Eveliina Saari is a Chief Scientist at the Finnish Institute of Occupational Health, and Riitta Kosonen is a Professor at Aalto University. Between them, the authors coordinated four strategic research programmes that ran from 2016 until 2019: Saari coordinated Skilled Employees – Successful Labour Market and Health, Welfare and Lifestyles, and Kosonen coordinated Security in a Networked World and Urbanising Society.
The end of project funding often also means the end of experiments and the dissemination of lessons learned and causes the partnership networks created in the course of the project to fall apart. Programme directors Eveliina Saari and Riitta Kosonen explore different ways to protect the legacy of projects and keep up the momentum after funding ends.
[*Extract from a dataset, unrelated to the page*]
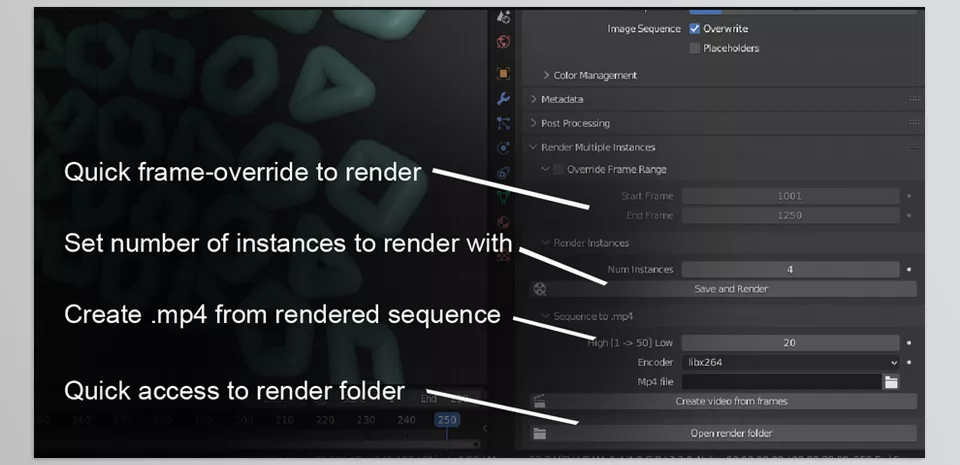Disable the Overwrite checkbox

695,29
Strategic research is all about social impact and interaction across the life cycle of projects. In addition to influencing society, the Academy of Finland’s strategic research projects have inspired experiments that make it possible to look for and test new kinds of solutions to the challenges facing society and to study their impact. This is very much on trend, as the last two Finnish Governments have both advocated a culture of experimentation as a way forward.
The three-year research projects that came to an end in the summer of 2019 involved developing new digital applications and group-based approaches to preventing type 2 diabetes, faster recovery from the strain of work, intervening in mental health issues at an early stage and combatting social exclusion among different population groups. Projects relating to immigration successfully introduced a number of new ways to promote the integration and employment of immigrants with the help of mentoring and personalised motivational techniques. Urban research experts ran experimental residents’ workshops to help plan the Hiedanranta development in Tampere.
Research projects provide the best possible platform and support network for these kinds of experiments. They make it possible to test new services with real users and learn what works and what does not. Research projects also enable the systematic evaluation of experimental approaches. They have taught us that it is worth involving the operators who provide the resources in the evaluation process in order to demonstrate to them the potential of the new approaches and to motivate them to disseminate the lessons learned from the experiments. However, the full-scale deployment of even the most promising experiments is often frustrated by the end of project funding. The sudden end of funding towards an experimental research project can come as a surprise to those implementing the results in practice.
So how can the continuity of these kinds of experiments be promoted? Experiments that have business potential may be eligible for further funding from, for example, Business Finland. This, however, requires a researcher who is willing to turn entrepreneur. Most researchers prefer to carry on with their research rather than experimenting with the results on a broader scale. The wider adoption of new social operating models, on the other hand, hinges on political will and access to common resources. Non-governmental organisations have recently been calling attention to the need to channel more funding towards these so-called social innovations. Impact assessments could also promote the dissemination of lessons learned from experiments.
One good example of a new approach developed in the course of a strategic research project that has a promising future is the operating model built by the StopDia team together with health care organisations. It consists of an electronic diabetes risk assessment, an application that helps people to make small adjustments to their lifestyles, and group-based mentoring. The impact of the StopDia approach has been evaluated with the help of approximately 3,000 individuals at risk of diabetes. It is clear that positive experiences and raising the profile of successful experiments make it more likely for experimental approaches to become standard practices among those who participate in piloting. However, getting the entire country behind a new approach can be challenging without the support of a new research project.
In the context of urban planning, one good example is the Hiedanranta development in Tampere, where a research team known as Dwellers in Agile Cities ran a range of experimental workshops, such as one that led to the construction of a public sauna, in cooperation with the city council and local residents. Workshops are one example of an experimental approach, but most experiments in the area of urban development are longer-term processes that require researchers to play an active role as both producers and disseminators of new information. The experimental development of Hiedanranta continues under the auspices of the strategic ORSI and CICAT research projects, albeit that the focus has shifted slightly.
The lessons learned from the Academy of Finland’s strategic research projects show that Finland should invest in funding instruments for supporting and studying the wider application of promising social experiments. The kinds of systematic evaluations that can be carried out in the course of research projects not only help the operators responsible for driving experiments forward in practice to spread the word but also act as an important source of motivation. It has traditionally been researchers’ responsibility to both develop new operating models and then introduce them to those who will implement them in practice. Experimental research would have a much greater social impact if researchers had the resources to follow up on their experiments and help the lessons learned to be disseminated beyond individual piloting platforms.
By combining the funding of experiments and their systematic evaluation and study, Finland could become a trendsetter in reshaping social structures.